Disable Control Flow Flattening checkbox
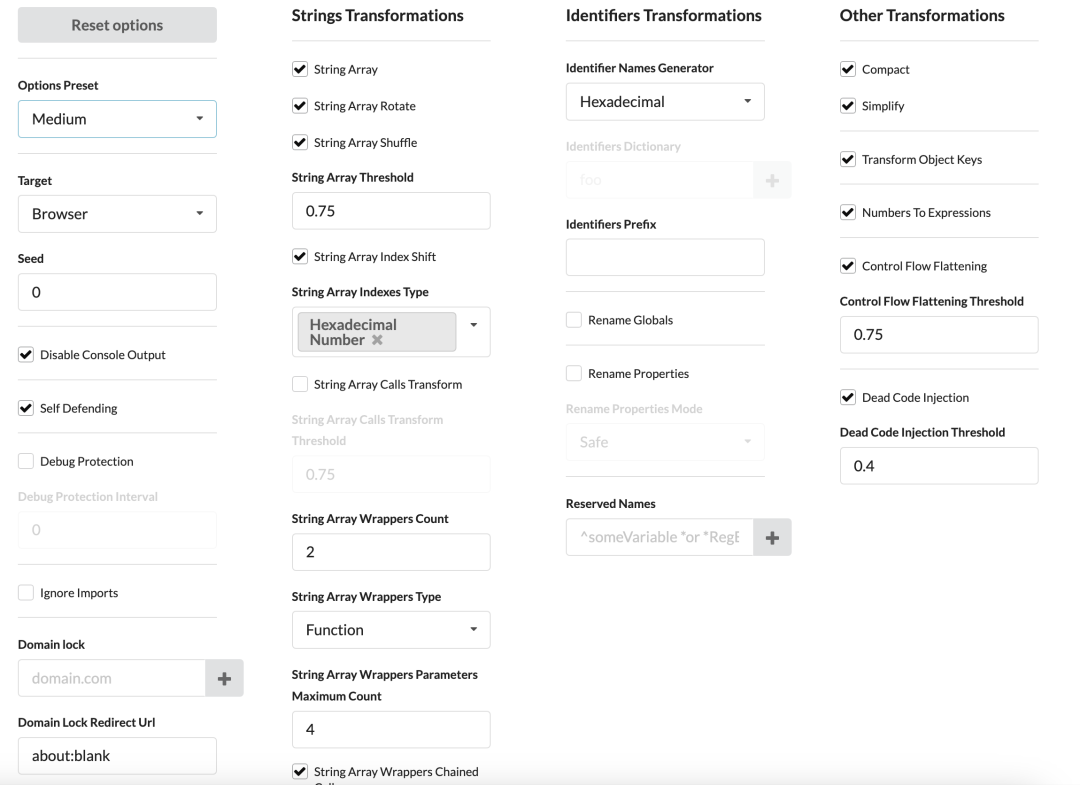Viewport: 1080px width, 785px height. pyautogui.click(x=848, y=266)
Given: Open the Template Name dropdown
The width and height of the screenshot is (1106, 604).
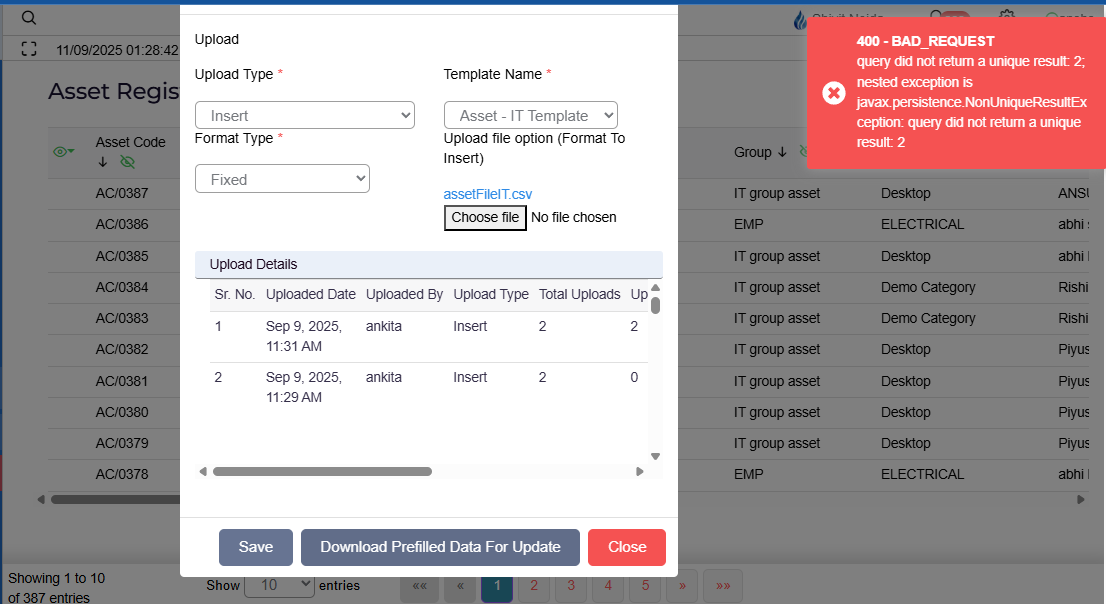Looking at the screenshot, I should click(530, 116).
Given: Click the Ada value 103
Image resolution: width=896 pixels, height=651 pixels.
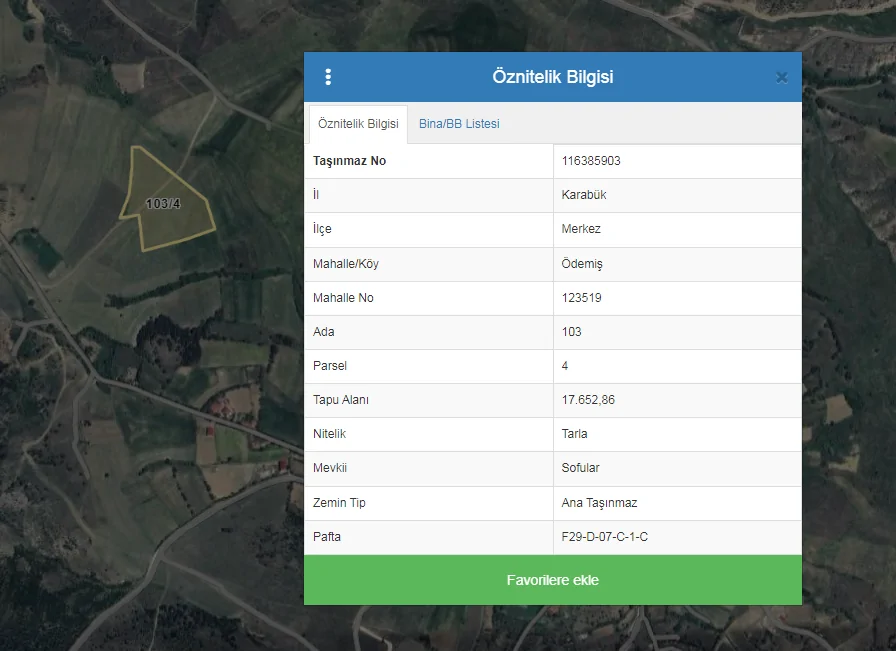Looking at the screenshot, I should 572,332.
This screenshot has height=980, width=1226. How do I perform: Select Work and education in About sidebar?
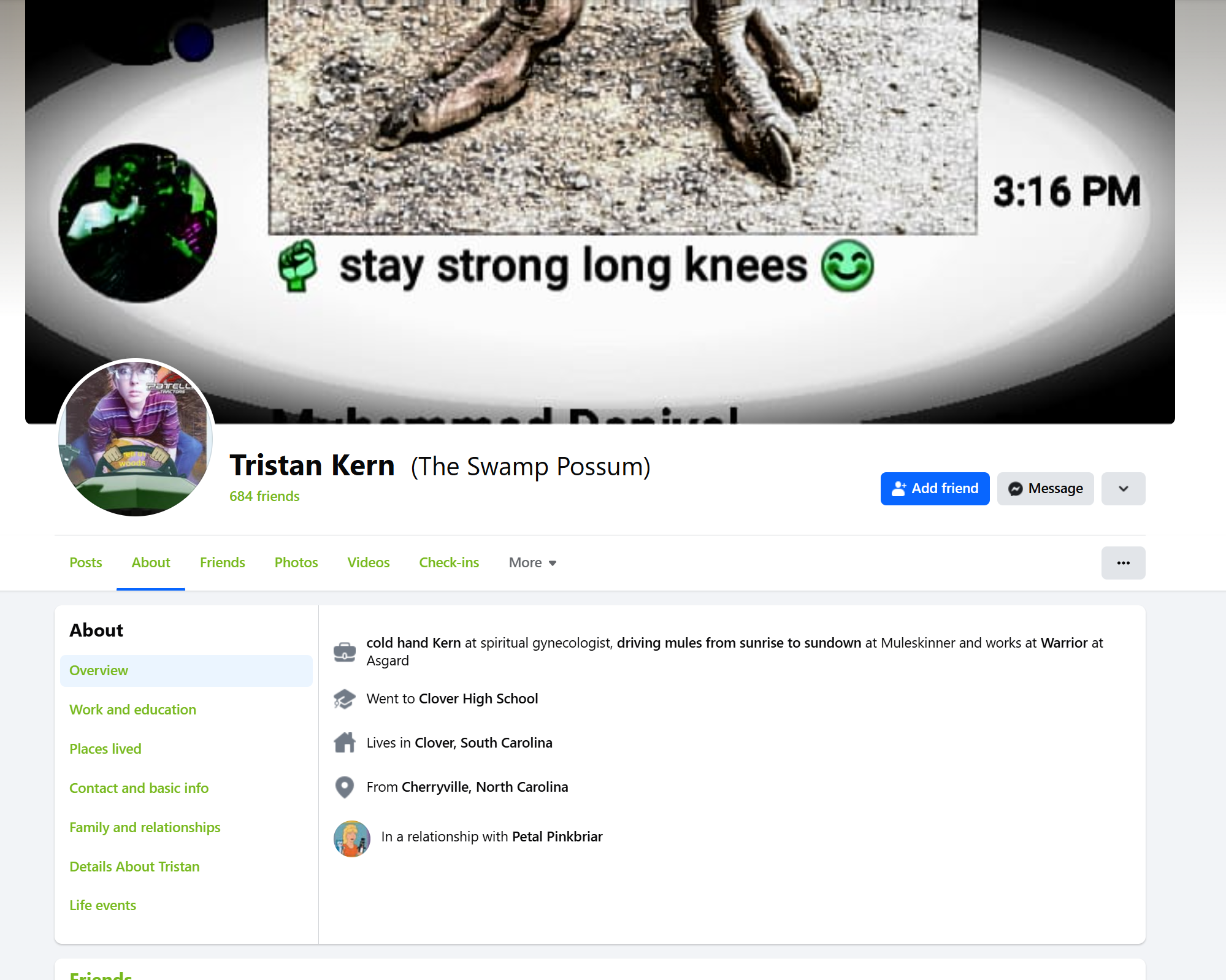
•••
» **Required task**: Please rewrite the items from the line containing "Given: Open the Template Name dropdown" through the end of the items as a numbered list, leaving out blank lines and pictures.

» **The solution**:
1. Given: Open the Template Name dropdown
2. The width and height of the screenshot is (1106, 604).
3. Looking at the screenshot, I should click(530, 116).
4. Given: Click the Ada value 103
5. Image resolution: width=896 pixels, height=651 pixels.
6. Looking at the screenshot, I should 572,332.
7. This screenshot has height=980, width=1226. How do I perform: Select Work and education in About sidebar?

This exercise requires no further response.